--- start of TEXT BLOCK ---

Last fall, I stumbled across many things…
including a photo of an Occupy Lawrence, Kansas, protestor who got it right:
"I Can Make History."
At Adventures in Missions, I bump up against so many people living out their history these days – "living a better story."
And it begs the questions:
What story are we writing?
What history are we creating?
Are we – instead – allowing ourselves…these breaths of opportunities to slip slide away?
Is it enough to pray and pack and kiss kith and kin and move across the universe to serve – however directly or indirectly – the needs of the go-ers and the gone?
I don't know.
For several days, I've felt burdened – really carrying – this question.
It is a long-familiar wondering, an echo, a hope that the sum of this life will amount to more than its beginnings, failures, and high hopes. That in the living of this thing, we will swim through an endless grace of what matters and offer it's sweetness to quench other thirsty souls.
It is not a concrete exercise this question and answer; this living.
We do our best.
We step aside for others to shine.
We trust and press on; blood-stained, sweat soaked, thistled and tired.

--- end of TEXT BLOCK ---
--- start of STORED ROWS ---

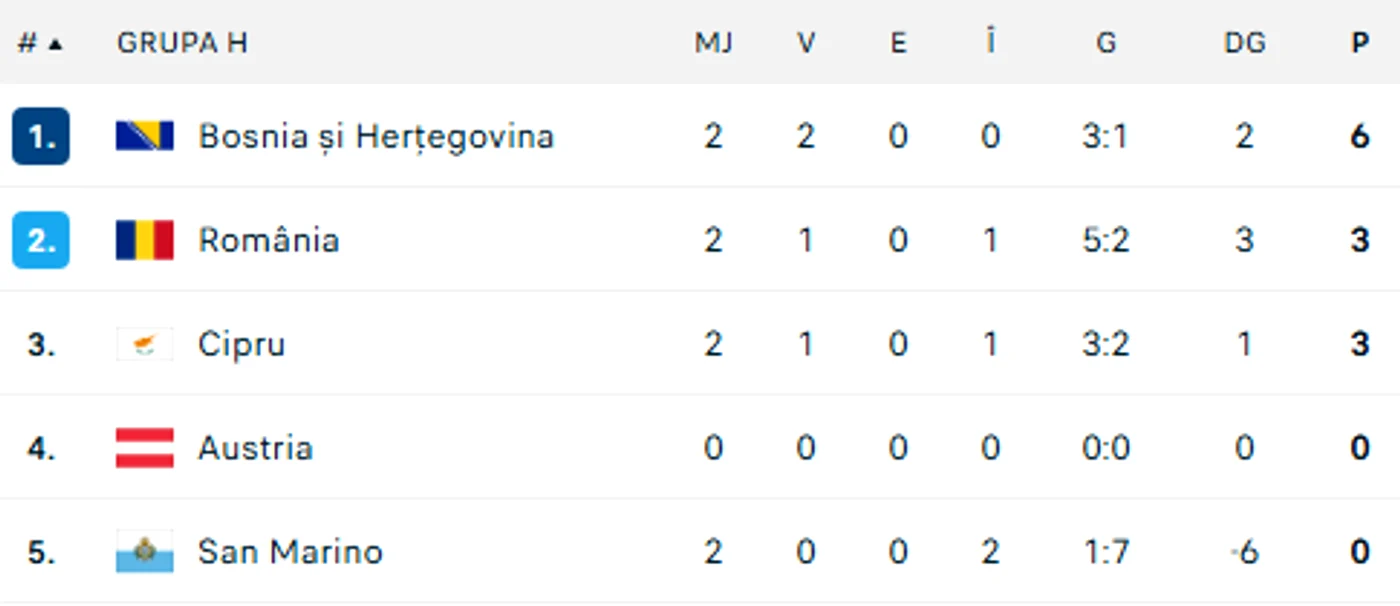Click the light blue rank 2 badge
This screenshot has height=606, width=1400.
pyautogui.click(x=41, y=240)
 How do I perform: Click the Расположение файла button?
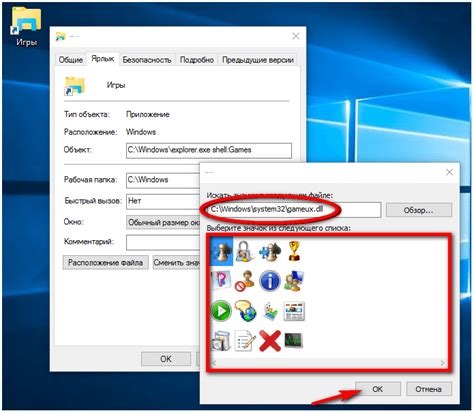pyautogui.click(x=105, y=263)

--- end of STORED ROWS ---

*DIRECTION 1*.
Reproduce the passage of the reflection on making history between "I don't know." and "answer; this living.", inclusive.
*DIRECTION 2*.
Answer these questions about the reflection on making history:
(a) What words did the protestor in the photo display?
(b) Where does the writer bump up against people living out their history?
(c) For how long has the writer felt burdened by the question?
*DIRECTION 3*.
Write the next few sentences of the reflection on making history, following on from its final sentence.

*OUTPUT 1*.
I don't know.
For several days, I've felt burdened – really carrying – this question.
It is a long-familiar wondering, an echo, a hope that the sum of this life will amount to more than its beginnings, failures, and high hopes. That in the living of this thing, we will swim through an endless grace of what matters and offer it's sweetness to quench other thirsty souls.
It is not a concrete exercise this question and answer; this living.

*OUTPUT 2*.
(a) "I Can Make History."
(b) At Adventures in Missions.
(c) Several days.

*OUTPUT 3*.
We press on in hopes that our endurance mingles with the divine and our wealth of shortcomings are forgiven.
That these days are not wasted.
That God, himself, delights in our feeble efforts to reflect him; sun reflecting from a grain of sand.
And that the world is somehow warmed.
——
Chris Rice wrote & performed "The Power of a Moment" a few years back.
It's worth a read & a listen:
What am I gonna be when I grow up?
How am I gonna make my mark in history?
And what are they gonna write about me when I'm gone?
These are the questions that shape the way I think about what matters
Well I have no guarantee of my next heartbeat
My world's too big to make a name for myself
And what if no one wants to read about me when I'm gone?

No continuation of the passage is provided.